Required actions>
- a) In the Ring Concierge profile, rewrite the passage that begins at the words "Thirteen years later, Ring" and stops after "aboard a spacecraft.", replacing "celebrities" with "public figures".
- b) Continue the Ring Concierge profile, starting after its final sentence.

(Beginning of Text excerpt)

Editor’s Note
This profile of Ring Concierge founder Nicole Wegman details how a $2,000 investment grew into a $175 million business by building trust and redefining accessible luxury for a new generation.

The story of how Ring Concierge turned trust and accessible luxury into a global brand.
Nicole Wegman founded Ring Concierge to bring affordable luxury to millennial jewelry shoppers.
Like many future brides, Nicole Wegman spent frustrating months searching for the perfect engagement ring with the man who would become her fiancé. It wasn’t that she couldn’t find the right cut, color, or clarity after multiple visits to New York’s Diamond District; what discouraged her was the entire process itself. Months later, Wegman finally found her dream vintage ring—with a 4.5-carat Old Mine Cut diamond—in a small boutique in the district.

At 26 years old at the time, Wegman knew she wasn’t alone. After her wedding in 2013, she became what she herself had been looking for: a ring concierge. Born in New York and a fashion design graduate from Cornell, she began advising friends and other women on ring purchases in the back room of a jewelry store in the same Diamond District that had so frustrated her before she said “yes.”
After a few months, Wegman knew she had a business on her hands. That same year, after brief stints in product development at Macy’s and as a buyer at Bloomingdale’s, she launched Ring Concierge with an initial investment of $2,000 to form an LLC, buy a web domain, and make business cards. At that time, she charged approximately a 10% commission for sourcing stones and designing rings for her clients.
The company grew organically through word of mouth and social media, and a few years later expanded into jewelry production.
Thirteen years later, Ring Concierge reached $113 million in annual revenue. The business, valued at $175 million according to Forbes estimates, has been profitable every year except 2024, when rising gold prices affected margins. Currently, fine jewelry (precious metals like gold and platinum, and genuine gems like diamonds) represents 80% of the business, while the bridal segment accounts for the remaining 20%.
The company designs engagement rings, divorce rings, and other high-end jewelry pieces worn by celebrities like Olivia Culpo, Hailey Bieber, and Simone Biles. It also handles a wide variety of custom orders, from setting inherited diamonds to embedding a moonstone in a ring for a proposal made aboard a spacecraft.

(End of Text excerpt)
(Beginning of Data segment)

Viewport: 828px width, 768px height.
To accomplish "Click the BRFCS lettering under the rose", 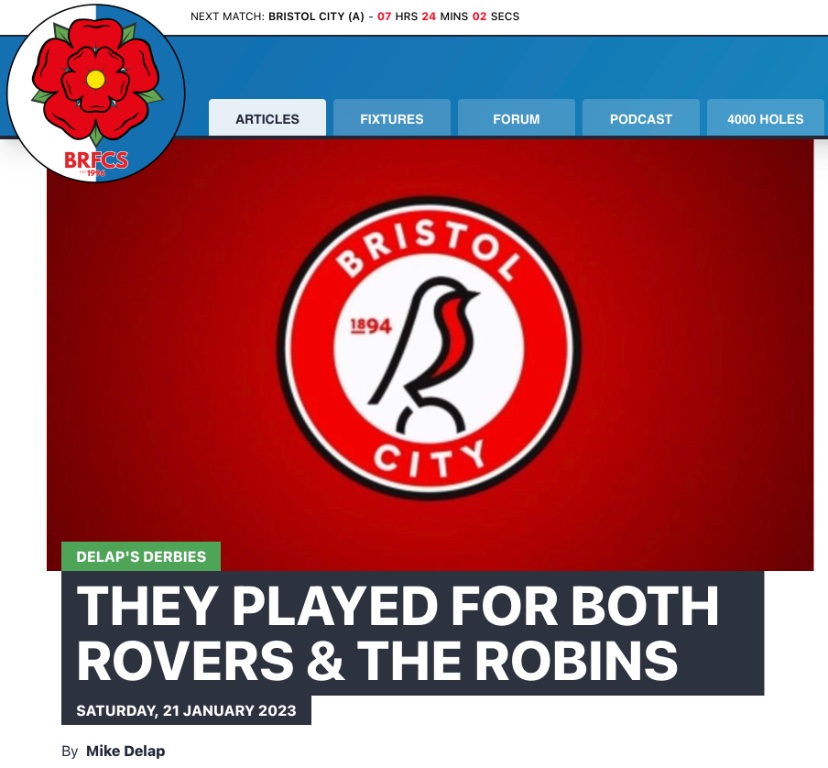I will click(96, 160).
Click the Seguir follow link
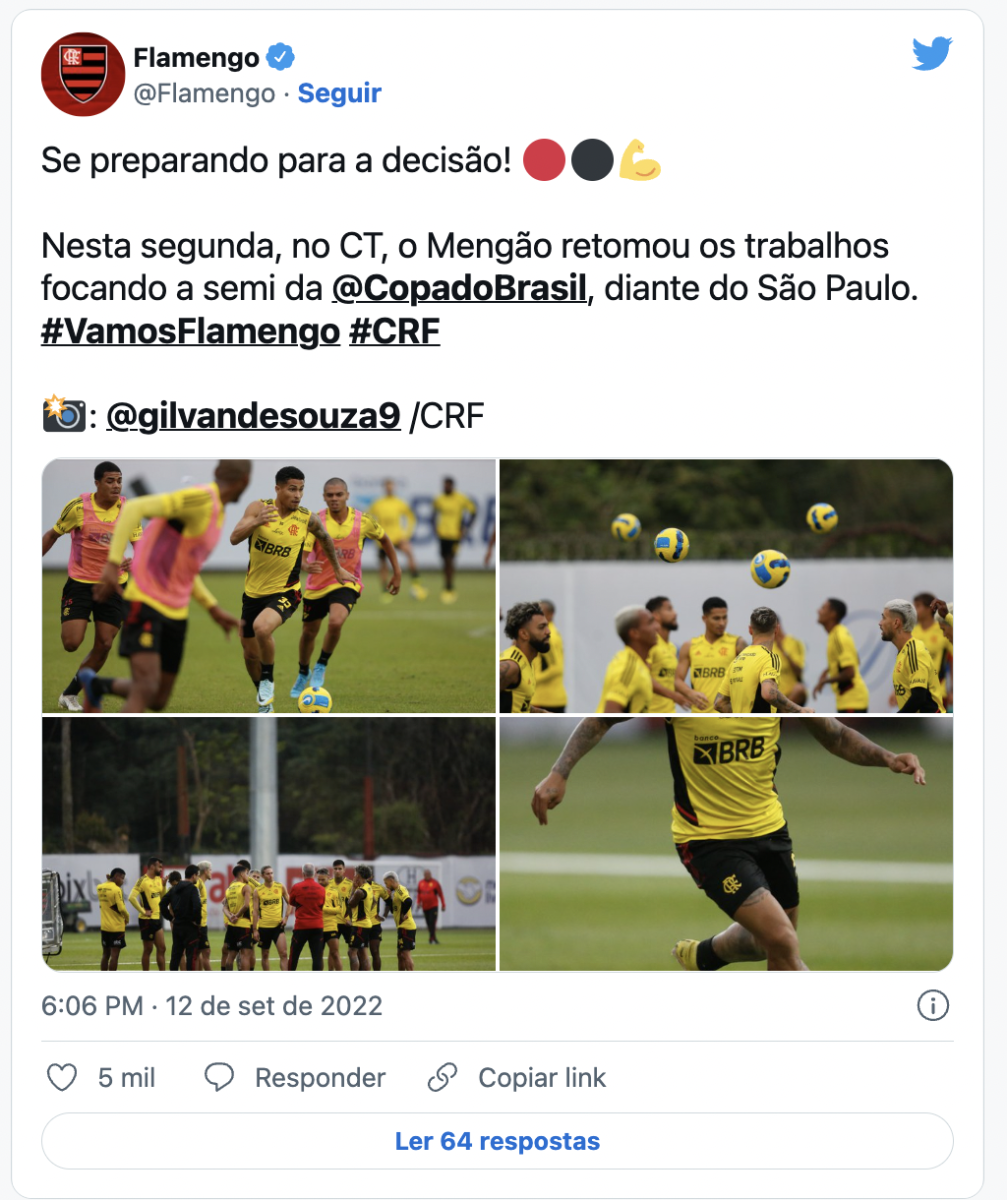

(End of Data segment)

Responses by item number>
- a)
Thirteen years later, Ring Concierge reached $113 million in annual revenue. The business, valued at $175 million according to Forbes estimates, has been profitable every year except 2024, when rising gold prices affected margins. Currently, fine jewelry (precious metals like gold and platinum, and genuine gems like diamonds) represents 80% of the business, while the bridal segment accounts for the remaining 20%.
The company designs engagement rings, divorce rings, and other high-end jewelry pieces worn by public figures like Olivia Culpo, Hailey Bieber, and Simone Biles. It also handles a wide variety of custom orders, from setting inherited diamonds to embedding a moonstone in a ring for a proposal made aboard a spacecraft.

- b)
That personal touch—often filled with emotion—is an essential part of Ring Concierge’s DNA. To better navigate the complex and traditionally male-dominated world of diamonds, Wegman enrolled in courses at the Gemological Institute of America and recruited two mentors who agreed to share their knowledge and introduce her to their suppliers in exchange for a share of profits from each ring sold during the business’s first two years.

In 2017, Ring Concierge expanded its offering beyond engagement rings and launched its online store. Despite the company’s name, Wegman states that the best-selling product is the Mini Diamond Tennis Bracelet, priced at $1,000, followed by the Classic Diamond Tennis Bracelet ($2,500) and Classic Diamond Earrings ($1,700). She defines its positioning as “affordable luxury” aimed at millennial women.
Wegman attributes much of the brand’s success to its early presence on Instagram, before many competitors adopted the platform as a marketing channel. The social media strategy, which often features her as the face of the brand, drove organic growth and helped build what she calls Ring Concierge’s competitive advantage: “trust at scale.”
The pandemic marked a key turning point by altering how people buy engagement rings. The global diamond jewelry market, valued at $80 billion, had traditionally been physical. But when mall stores, local jewelers, and major retailers closed in 2020, digital brands like Ring Concierge were well-positioned to benefit from the shift towards online shopping.